Sunday, December 29, 2013

Great Round of Mandala - Stages 11 & 12

Stage 11 - Falling Apart
Stage 11 was a hard one with so much going on in my life at the time.  Meetings and personal issues all emphasized the "falling apart" aspect of this month.  I even broke my glasses.  Arge!
Mandala of Fragmentation
Mandalas of Scratch Art &
Least Favorite Color
Stage 12 was such a huge relief.  Meetings over, the holiday season began seeping into the cracks and s-l-o-w-l-y it all settled down into quiet.  I honestly felt like I was "Opening to Grace."
Stage 12 - Opening to Grace
Mandala of the Winter Solstice
The Solstice brought some special gifts for me.  Inclusion and acceptance.  In a very unexpected way, I was able to hold a releasing ceremony and honor the solstice.  I am incredibly grateful that it turned out as it did instead of holding on to the expectations I'd locked myself into.

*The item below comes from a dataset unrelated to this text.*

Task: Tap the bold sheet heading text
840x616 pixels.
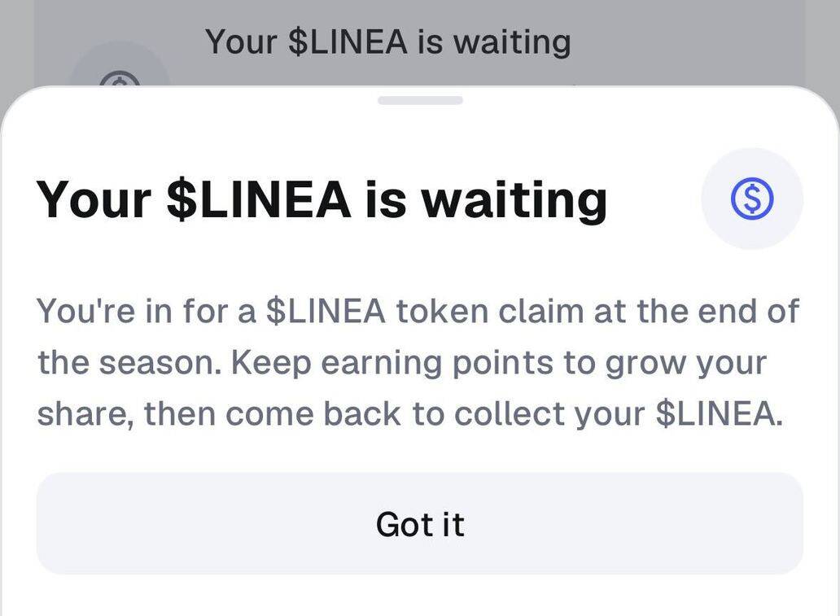Action: (x=322, y=199)
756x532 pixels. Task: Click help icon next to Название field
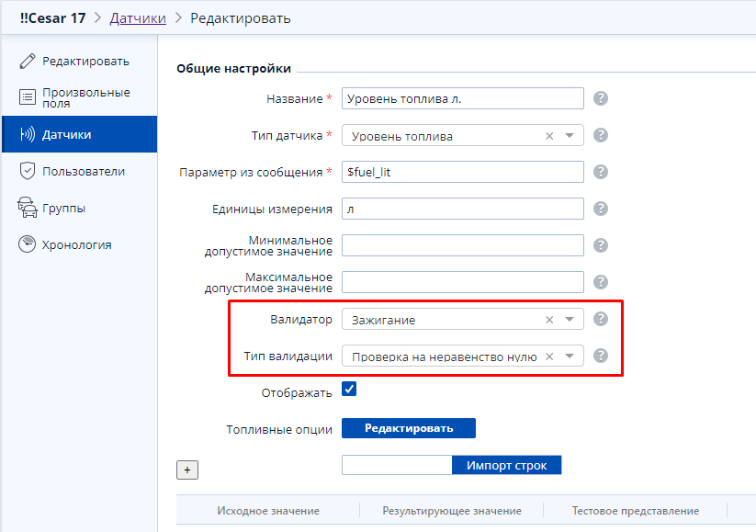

So.  That pretty well wraps up the 2013 Great Round of Mandala course I was in.  There's one last chapter in the workbook that I'll be reading and working on.  I don't know if I'll be sharing that or not.

2014 will be a solo journey.  Expenses are rising but my salary is not, so I cannot pay for any online classes and I don't have anyone here to share the experience with.  That's the problem with being older when you finally give yourself permission to tear down some walls and see what lies on the other side.

The plan is to work on my own with another Book of Days (as I did for 2012) and exploring the concept of the Goddess along with regular art journaling.  I may get myself back into writing, too.  We'll have to see what happens.

May you all have a wonderful New Year and I wish you health, prosperity (not necessarily in money, but in other delightful ways), and magic in 2014.

Namaste.

UPDATE: 12/31/2013 - Julie Gibbson, our fearless leader in the Great Round course informed me that in a Random Act of Kindness, one of my fellow participants has paid my tuition for the 2014 Great Round of Mandala class!  Whoot!  Thank you - whoever you are!!!!  Stand by for more art posts in 2014.

**dances down the hall**

Sunday, October 27, 2013

Great Round of Mandala: Stage 10

Stage 10 Letting Go
Kali Yantra
Let It (Me) Go

Great Round of Mandala: Stage 9

Stage Nine: Reaping Rewards
Sublime Flower Mandala
Mandalas of My Higher Power
and
Crystallization Moments

Monday, October 14, 2013

A Difficult Decision: No More Comments

Hello to everyone who reads my blog!

I've come to a crossroads with this particular medium of expression.  While I love being able to post my art and thoughts here for your perusal, I hate some of the junk comments that I've had to deal with.

Yes, I turned on the Comment Moderation with the "captcha" code feature, but it doesn't stop some of the determined spammers out there.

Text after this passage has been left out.